→ Requirements:
Extract the item lines below verbatim, starting at the line that contains "How do I perform: Go" and ending at the last of the items. Leave the pictures out of your answer.

(Word and element location data)
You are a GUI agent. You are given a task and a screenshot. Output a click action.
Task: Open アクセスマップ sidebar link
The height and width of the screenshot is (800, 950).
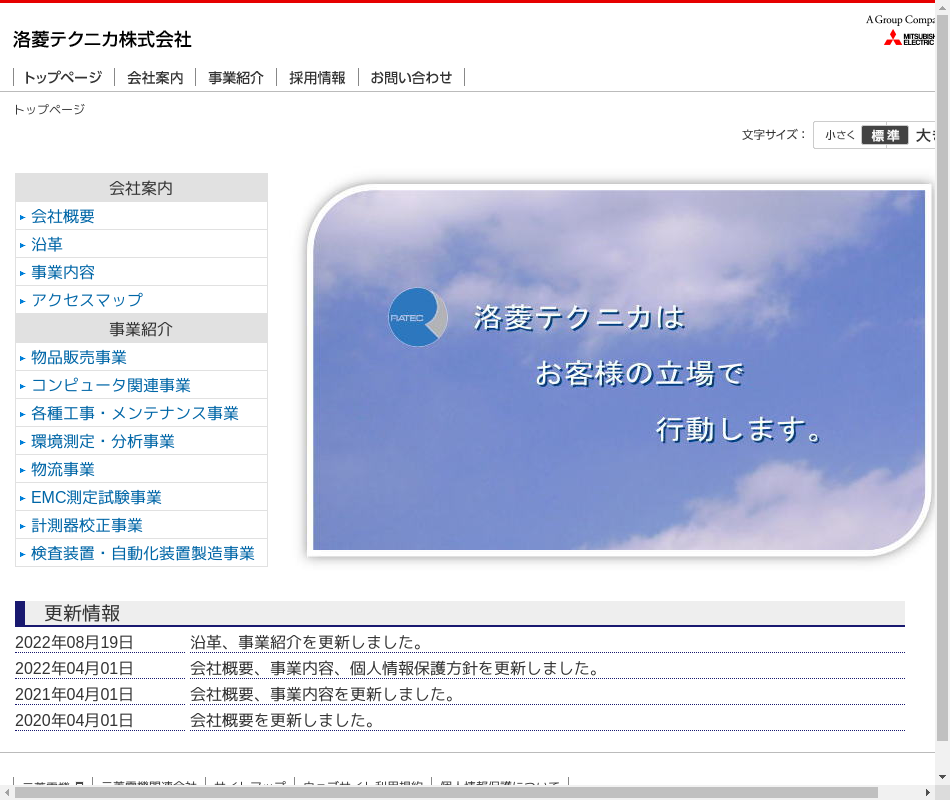click(87, 300)
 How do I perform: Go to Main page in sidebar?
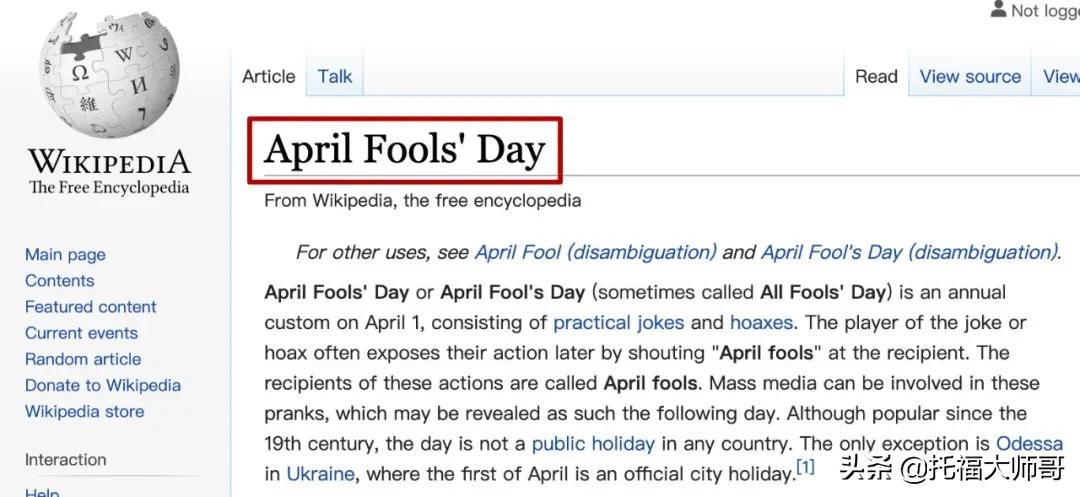[x=65, y=255]
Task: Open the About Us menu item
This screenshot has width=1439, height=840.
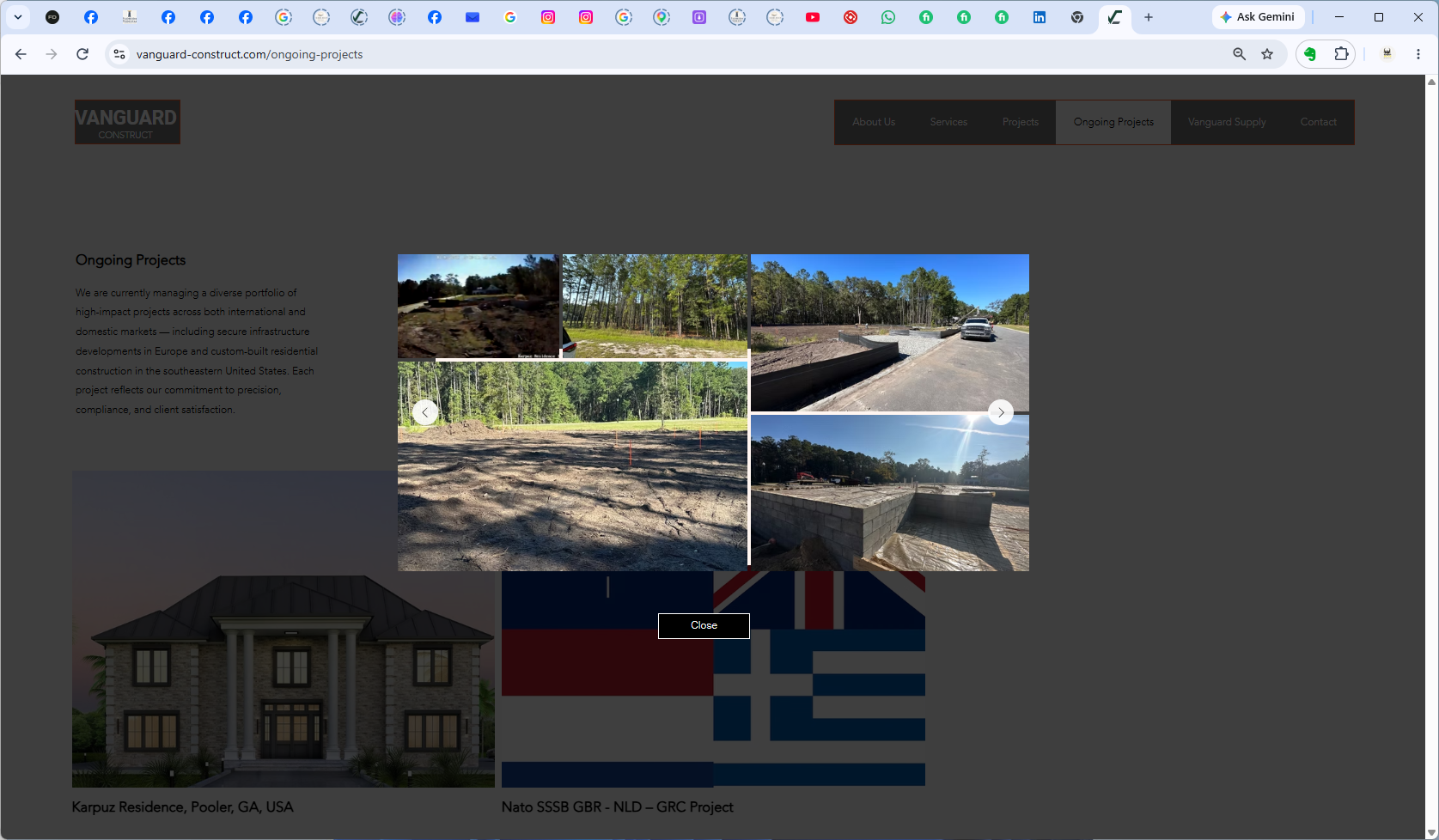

→ Answer to this exercise:
 How do I perform: Go to Main page in sidebar?
[x=65, y=255]
Task: Open the About Us menu item
This screenshot has width=1439, height=840.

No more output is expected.